[Stored data entries]
— Begin —

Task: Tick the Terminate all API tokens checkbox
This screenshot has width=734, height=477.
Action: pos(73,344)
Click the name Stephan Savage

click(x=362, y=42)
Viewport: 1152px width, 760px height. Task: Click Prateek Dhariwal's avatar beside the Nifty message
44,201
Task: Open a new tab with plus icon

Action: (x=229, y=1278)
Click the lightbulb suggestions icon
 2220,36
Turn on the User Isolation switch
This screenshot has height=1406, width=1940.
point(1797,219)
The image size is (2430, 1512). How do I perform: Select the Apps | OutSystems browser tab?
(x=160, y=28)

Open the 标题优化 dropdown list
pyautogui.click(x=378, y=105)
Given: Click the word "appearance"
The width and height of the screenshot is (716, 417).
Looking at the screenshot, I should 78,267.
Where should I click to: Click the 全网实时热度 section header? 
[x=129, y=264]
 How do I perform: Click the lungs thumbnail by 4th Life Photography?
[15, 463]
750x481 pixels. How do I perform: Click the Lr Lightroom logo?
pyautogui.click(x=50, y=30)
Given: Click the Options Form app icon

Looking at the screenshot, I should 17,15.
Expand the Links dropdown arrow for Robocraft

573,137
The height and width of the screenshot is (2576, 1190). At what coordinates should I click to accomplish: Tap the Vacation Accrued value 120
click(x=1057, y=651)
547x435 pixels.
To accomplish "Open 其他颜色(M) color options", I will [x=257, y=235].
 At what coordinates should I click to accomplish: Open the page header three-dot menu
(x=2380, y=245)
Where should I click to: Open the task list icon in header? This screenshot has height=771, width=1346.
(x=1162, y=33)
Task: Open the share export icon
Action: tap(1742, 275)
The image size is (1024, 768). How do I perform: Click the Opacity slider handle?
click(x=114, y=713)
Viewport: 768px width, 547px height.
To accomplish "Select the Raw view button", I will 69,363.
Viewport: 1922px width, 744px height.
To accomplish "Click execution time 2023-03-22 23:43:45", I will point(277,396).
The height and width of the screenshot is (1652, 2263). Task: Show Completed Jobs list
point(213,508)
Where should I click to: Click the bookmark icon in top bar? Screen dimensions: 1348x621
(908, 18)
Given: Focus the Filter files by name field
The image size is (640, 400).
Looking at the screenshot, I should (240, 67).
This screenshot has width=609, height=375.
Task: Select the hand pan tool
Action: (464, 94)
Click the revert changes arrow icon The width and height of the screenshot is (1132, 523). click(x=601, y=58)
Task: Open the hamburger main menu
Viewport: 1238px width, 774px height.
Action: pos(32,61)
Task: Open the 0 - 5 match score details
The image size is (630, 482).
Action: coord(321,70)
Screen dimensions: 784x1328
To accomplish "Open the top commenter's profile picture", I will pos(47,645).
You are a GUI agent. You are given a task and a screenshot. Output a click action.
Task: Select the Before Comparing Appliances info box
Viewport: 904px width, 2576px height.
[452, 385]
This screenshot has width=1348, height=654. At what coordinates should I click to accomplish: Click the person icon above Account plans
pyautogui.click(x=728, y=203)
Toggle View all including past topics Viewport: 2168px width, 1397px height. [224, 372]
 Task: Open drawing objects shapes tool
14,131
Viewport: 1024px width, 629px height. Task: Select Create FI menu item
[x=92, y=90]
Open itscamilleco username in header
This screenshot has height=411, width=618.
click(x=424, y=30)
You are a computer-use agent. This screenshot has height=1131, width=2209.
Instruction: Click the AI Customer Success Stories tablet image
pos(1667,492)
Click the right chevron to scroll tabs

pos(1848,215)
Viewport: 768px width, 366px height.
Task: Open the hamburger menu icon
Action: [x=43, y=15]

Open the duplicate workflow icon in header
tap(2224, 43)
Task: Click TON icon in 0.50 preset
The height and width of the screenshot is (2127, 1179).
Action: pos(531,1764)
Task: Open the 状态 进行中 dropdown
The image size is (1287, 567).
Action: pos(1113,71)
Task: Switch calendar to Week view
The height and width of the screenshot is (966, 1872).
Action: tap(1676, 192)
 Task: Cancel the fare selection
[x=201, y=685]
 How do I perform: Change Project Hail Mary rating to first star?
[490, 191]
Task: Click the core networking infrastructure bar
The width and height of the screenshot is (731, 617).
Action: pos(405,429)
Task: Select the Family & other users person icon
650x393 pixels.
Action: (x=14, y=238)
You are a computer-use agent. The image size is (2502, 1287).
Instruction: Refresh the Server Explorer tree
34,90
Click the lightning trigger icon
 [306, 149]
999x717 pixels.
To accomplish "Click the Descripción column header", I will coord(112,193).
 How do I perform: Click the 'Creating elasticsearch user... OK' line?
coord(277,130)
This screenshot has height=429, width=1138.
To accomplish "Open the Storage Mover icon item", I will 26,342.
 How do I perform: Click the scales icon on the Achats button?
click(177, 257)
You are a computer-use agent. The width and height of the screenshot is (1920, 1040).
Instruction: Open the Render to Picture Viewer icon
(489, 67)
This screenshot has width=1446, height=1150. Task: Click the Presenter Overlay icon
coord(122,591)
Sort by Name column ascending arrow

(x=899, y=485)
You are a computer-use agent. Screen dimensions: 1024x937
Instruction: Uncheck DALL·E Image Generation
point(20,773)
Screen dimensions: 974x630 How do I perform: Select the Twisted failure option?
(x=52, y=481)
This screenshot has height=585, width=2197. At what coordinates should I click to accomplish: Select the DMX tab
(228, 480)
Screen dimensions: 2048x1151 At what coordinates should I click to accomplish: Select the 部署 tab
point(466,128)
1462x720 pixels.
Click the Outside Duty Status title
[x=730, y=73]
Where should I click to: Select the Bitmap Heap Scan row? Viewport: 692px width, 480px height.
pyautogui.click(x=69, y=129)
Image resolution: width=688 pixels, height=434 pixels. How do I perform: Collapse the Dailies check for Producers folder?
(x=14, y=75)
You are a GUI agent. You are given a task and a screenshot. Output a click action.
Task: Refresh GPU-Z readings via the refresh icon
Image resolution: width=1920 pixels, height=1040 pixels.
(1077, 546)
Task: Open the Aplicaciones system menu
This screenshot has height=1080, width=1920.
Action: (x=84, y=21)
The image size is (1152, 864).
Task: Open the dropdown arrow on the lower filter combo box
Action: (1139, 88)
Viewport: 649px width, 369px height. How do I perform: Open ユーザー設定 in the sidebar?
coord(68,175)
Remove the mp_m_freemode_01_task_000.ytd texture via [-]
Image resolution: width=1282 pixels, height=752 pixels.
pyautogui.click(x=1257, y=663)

— End —

> [Task instructions]:
Rewrite the rows from the line that has "This screenshot has height=429, width=1138." through the line that has "click(177, 257)", swapping "scales icon" for "balance icon" and leaving everything else unchanged.

> [Answer for the task]:
This screenshot has height=429, width=1138.
To accomplish "Open the Storage Mover icon item", I will 26,342.
 How do I perform: Click the balance icon on the Achats button?
click(177, 257)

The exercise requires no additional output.